Demoting “Moulin Rouge!” stemmed more form the fact that people would raise their eyebrows and silently judge me when I shared my love affair for the movie. It came from a sort of epiphany I had on a Saturday afternoon. I was browsing through my movie collection, trying to find a flick to watch in lieu of doing schoolwork, and I had a hard time making a selection. I wanted to put in “Moulin Rouge!”, but I just wasn’t in the mood to watch the dizzying first half hour of this quick edited flick. It was then that I realized that I was never in the mood to watch this movie. Even if I were in desperate need of a love story, I would settle on “When Harry Met Sally” or “The Princess Bride”. I had even recently purchased “Paris, je T’Aime” for days when hoped for romantic stories and the language of love. I could always think of a million reasons not to watch “Moulin Rouge!” and the only reason I ever had to watch it was to blow the dust off this unused disk.
On this Saturday afternoon, I popped “The Fully Monty” into my DVD player, and the realizations kept coming. This movie was probably the most watched in my collection. The witty, hilarious, and heart felt tale of six men trying to score some quid during a recession by taking their clothes off was a gem of a movie, and there’s almost never a time where I am not in the mood for this charming tale. It was about five minutes into the film when I covered my mouth as I gasped dramatically. “The Fully Monty” is my favorite movie.
I wanted to shout this relevation out to the world, but instead I played it cool. While I had to go out of my way to weasel into conversations about my favorite movies, when I dropped my British comedy bomb I got wondrous responses. The people who had seen this movie admired my sophistication. This wasn’t a film that just anyone could appreciate, and it appeared that only a truly witty and intelligent person could put this flick on his or her top-ten movie list. Others were impressed by my favorite by the obscurity of it. While not unheard of, many I’ve encountered have never seen “The Full Monty.” It elicited responses from those who had been enthusiastic about seeing the film, but never got around to doing so. Age played another factor in the unawareness of the movie. “The Full Monty” hit theatres when I was eight years old. I didn’t even see the film until I was 17, but luckily for me it was within months of the 10th anniversary edition of the movie, and I was able to purchase it in a timely manner. Still, most people my age haven’t seen this movie because they were too young to process it’s greatness when it was released, and it isn’t regarded as classic enough to be forced to watch it at a later period in life.

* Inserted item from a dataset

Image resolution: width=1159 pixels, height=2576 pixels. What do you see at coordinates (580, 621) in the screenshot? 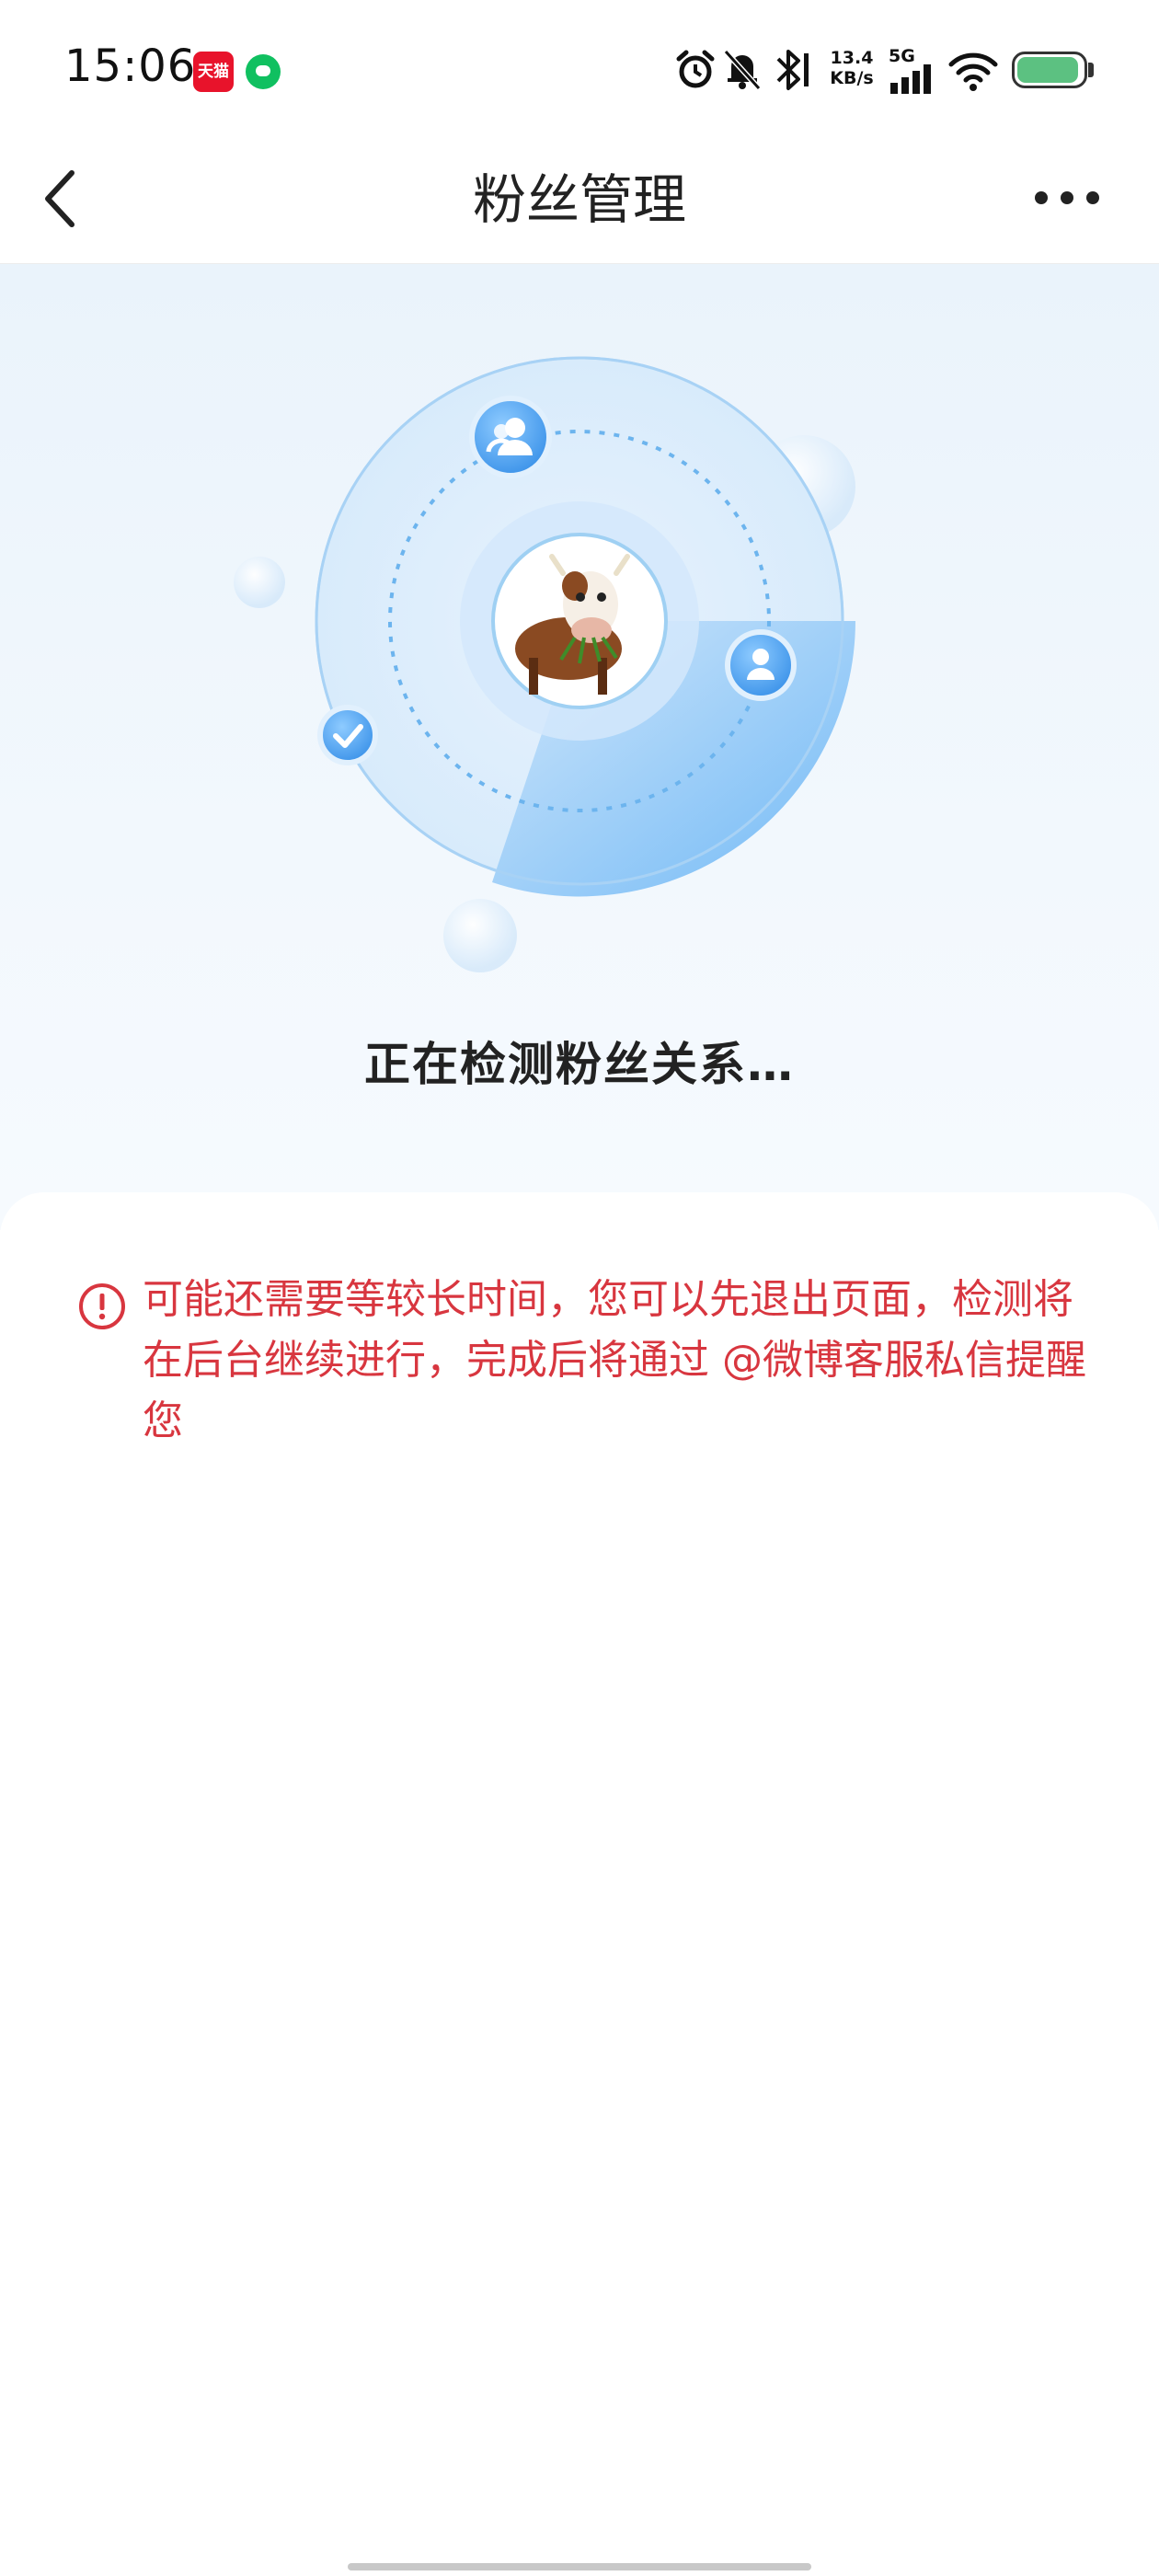
I see `user-avatar` at bounding box center [580, 621].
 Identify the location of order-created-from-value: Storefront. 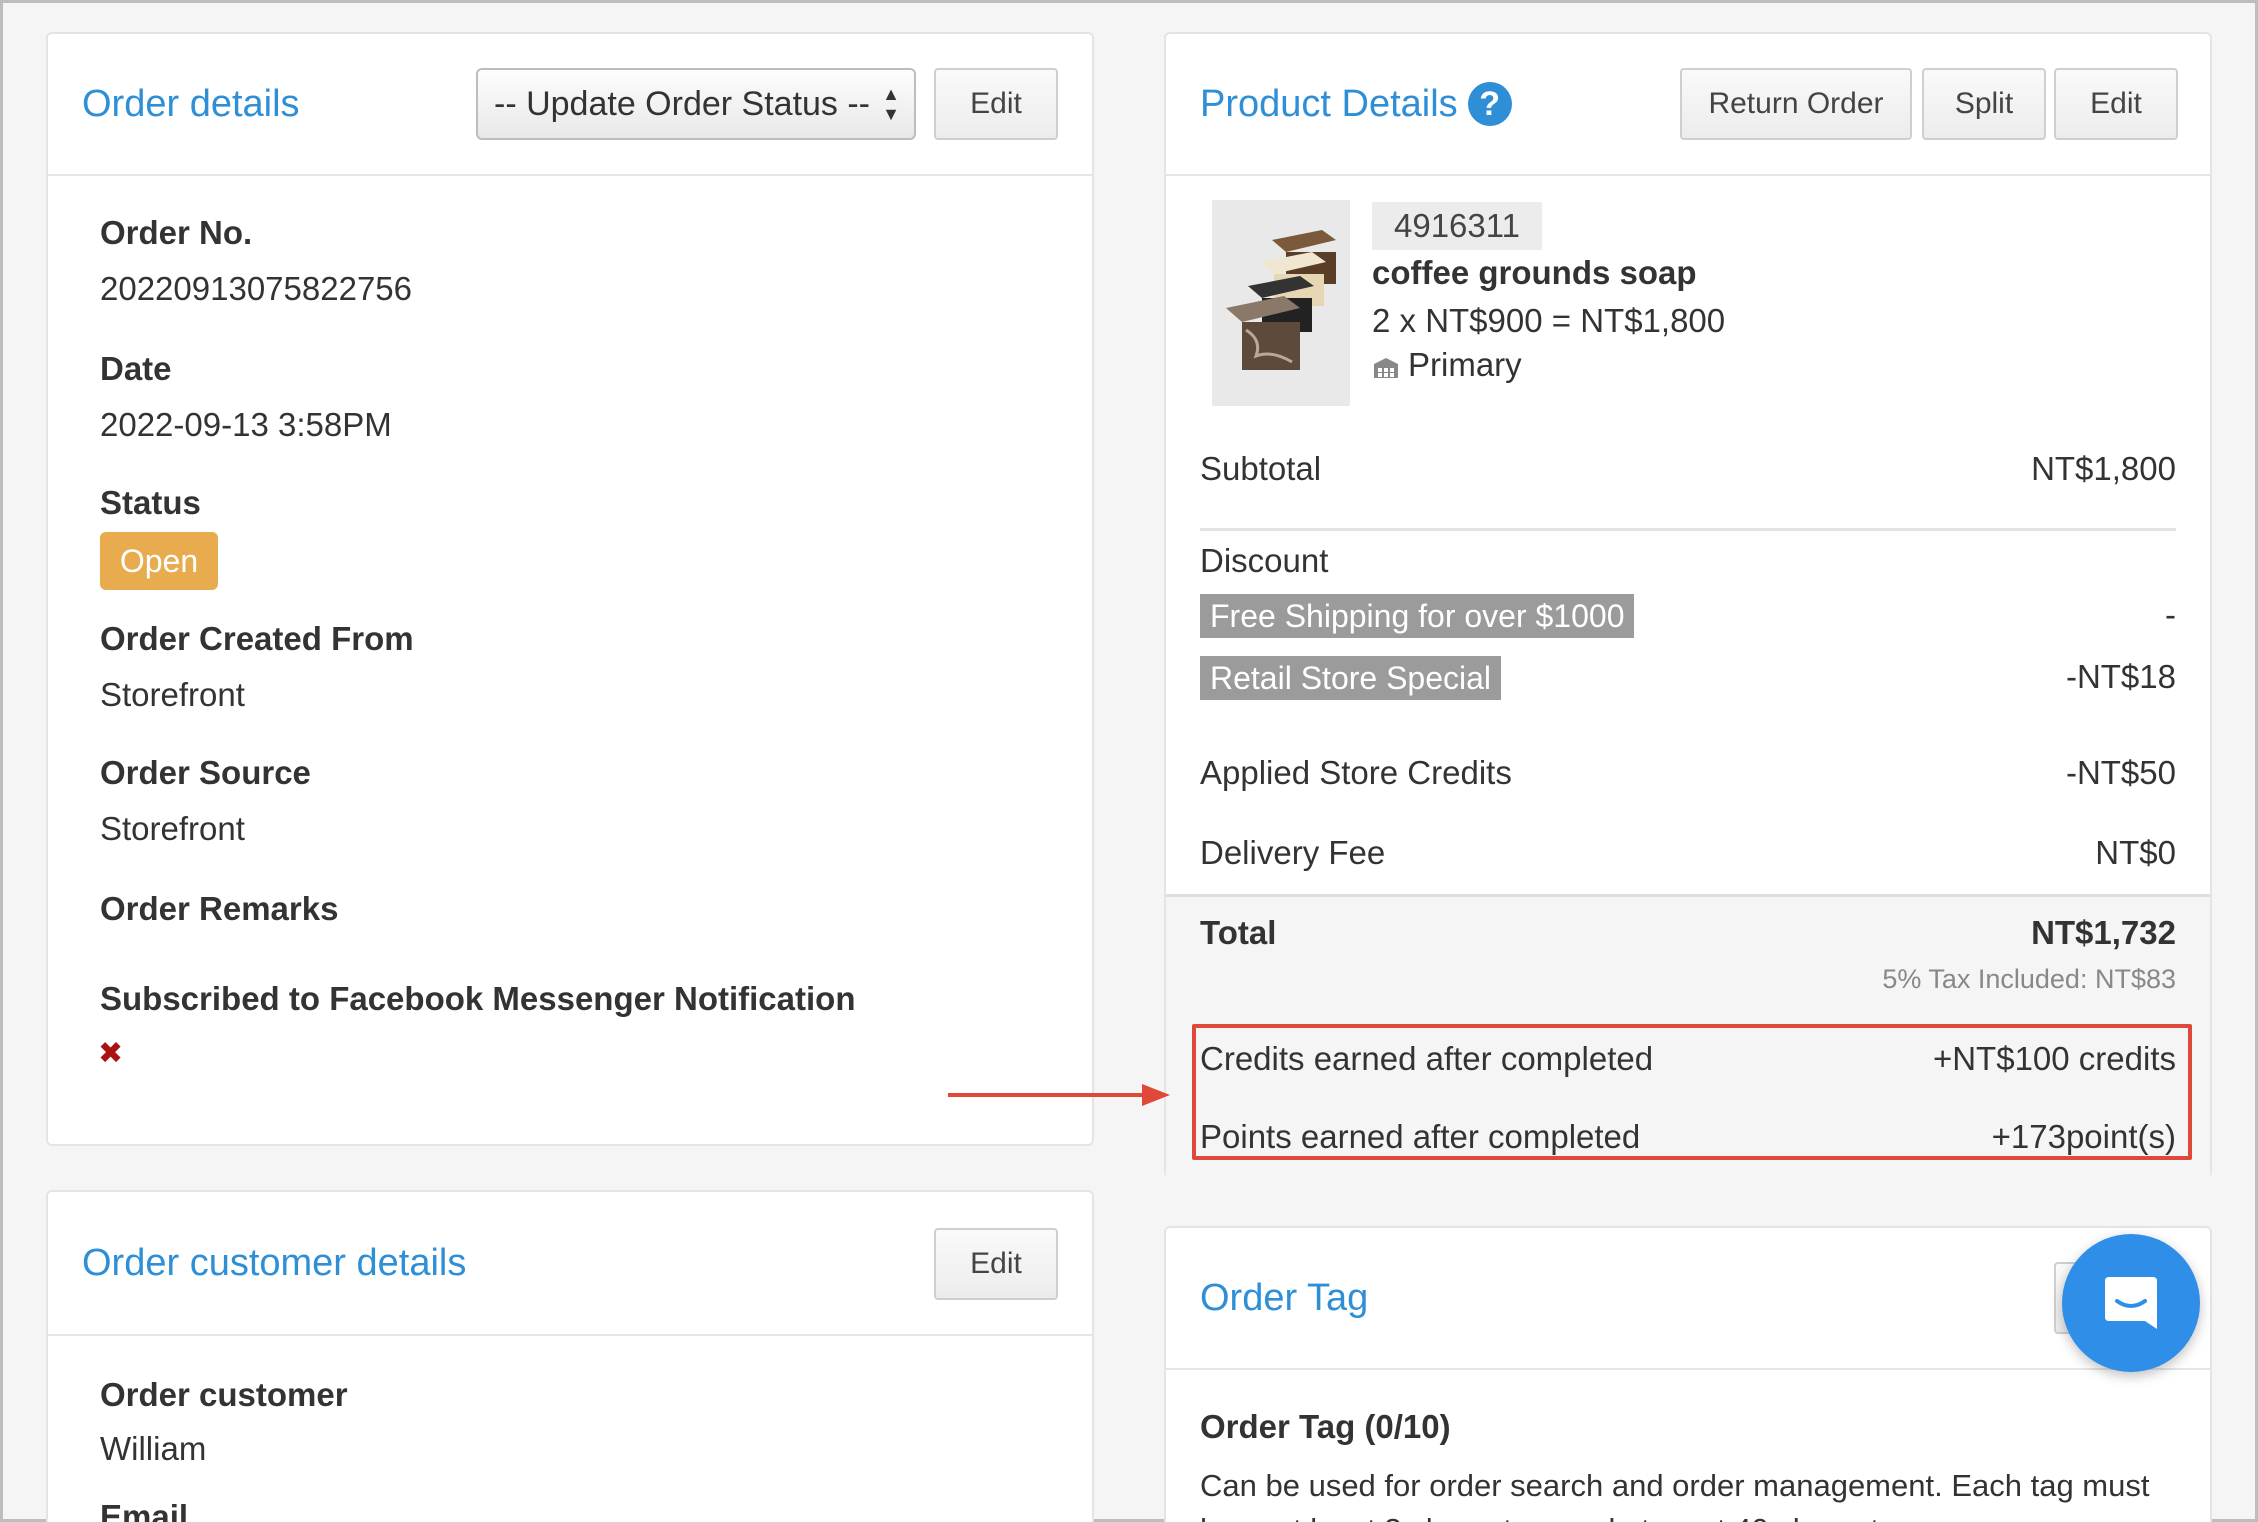
(172, 694).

I guess this puts my taste in film with middle-aged people, but I feel that some undesirable assumptions are the burden one must carry for the sake of being open with personal preference. Enjoying a film like “Moulin Rouge!” would place me with my younger peers, but I want to be one with my movie loving self. I am a cinema coinsure, and whittling down every movie I’ve seen to one ultimate favorite is a job that I should be proud of. With every movie I see, I dread that I will become enamored with these new flicks. The idea of ridding “The Full Monty” of its “my favorite movie” title is almost too much to bare. This must be the trouble of loving film. People expect you to have a favorite and be steadfast on that favorite for a lifetime, but as we movie lovers keep adding onto the list of flicks we have seen, we threaten our taste and have to be prepared to change our mind on our favorites. In my mind, this is where being picky is beneficial. My mind isn’t going to change any time soon. “The Full Monty” has buried it’s way into my heart, and it won’t be replaced until I see another small film ten years after it his Hollywood.